Full-scale deflection voltage (Vm) = 50 mV

Full scale deflection current (Im) = 10 mA

Meter resistance (Rm) = 50/10 = 5 Ω

Required full scale reading (I) = 5 A

As the two resistances, Rm and Rsh are in parallel, the voltage drop across the resistance is equal.

${R_{sh}} = \frac{{{R_m}}}{{\left[ {\frac{I}{{{I_m}}} – 1} \right]}}$

where

Rm = internal resistance of the coil

Rsh = Shunt resistance

I = Required full-scale range

Im = Full scale deflection of current

${R_{sh}} = \frac{5}{{\left( {\frac{5}{{0.01}} – 1} \right)}} = 0.01\:{\rm{\Omega }}$

3. A moving coil galvanometer can be converted into a voltmeter by introducing a resistance of a _________.

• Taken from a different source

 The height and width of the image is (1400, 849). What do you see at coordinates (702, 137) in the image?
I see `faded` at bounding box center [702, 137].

1. Large value in parallel
2. Small value in series
3. Small value in parallel
4. Large value in series

Explanation:

A galvanometer can be converted into a voltmeter by connecting a high resistance in series connection within it. The scale is calibrated in volt. The value of the resistance connected in series decides the range of the voltmeter. The resistance is calculated by this equation which is connected in series.

4. A 10A DC Ammeter has a resistance of 0.1 Ω is to be extended to 50 A, the required shunt wire is

1. Manganin wire of 20 m Ω
2. Constantan wire of 20 m Ω
3. Manganin wire of 25 m Ω
4. Constantan wire of 25 m Ω

Answer.3. Manganin wire of 25 m Ω

Explanation:

A shunt is a low-value resistance having minimum temperature co-efficient and is made up of manganin. Because manganin has a very low value of temperature coefficient.

Given

Rm = 0.1 Ω

M = 50/10 = 5

Rsh = 0.1/(5 − 1) = 0.025Ω

Rsh = 0.025 Ω = 25 m Ω

Therefore the shunt is made up of 25 mΩ and manganin

5. A moving coil galvanometer can be converted into an Ammeter by introducing a resistance of a _________.

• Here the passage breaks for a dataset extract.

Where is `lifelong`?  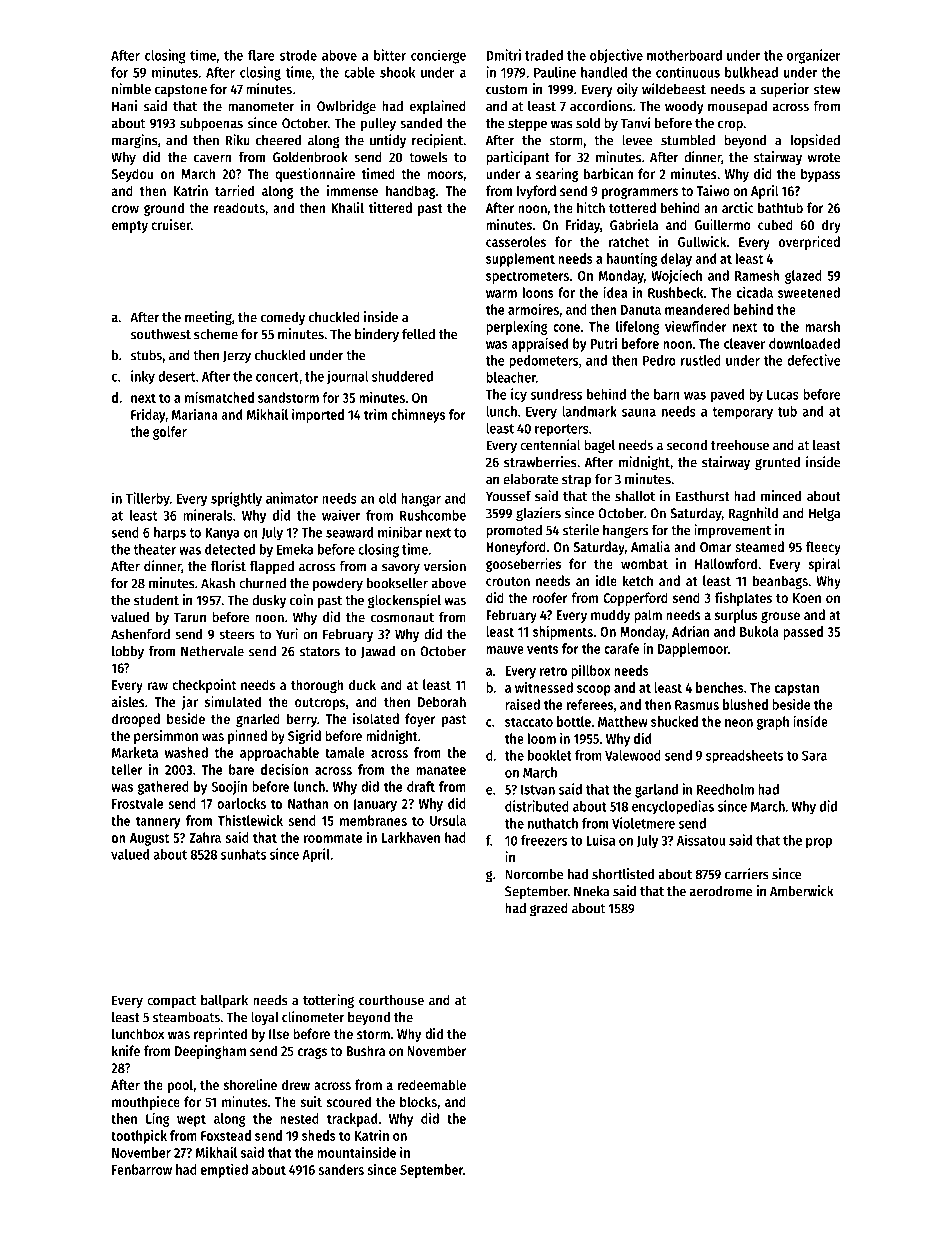 lifelong is located at coordinates (638, 328).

1. Large value in parallel
2. Small value in series
3. Small value in parallel
4. Large value in series

Explanation:

A galvanometer is converted into an ammeter by connecting a low resistance in parallel with the galvanometer. This low resistance is called shunt resistance S. The scale is now calibrated in ampere and the range of the ammeter depends on the values of the shunt resistance.

6. If an ammeter is to be used in place of a voltmeter, we must connect with the ammeter a

1. High resistance in parallel
2. High resistance in series
3. Low resistance in parallel
4. Low resistance in series

Explanation:

An ammeter is a low resistance device and is always connected in series with the circuit. So, to use an ammeter in place of a voltmeter a low resistance must be connected in parallel with the ammeter to make its resistance small.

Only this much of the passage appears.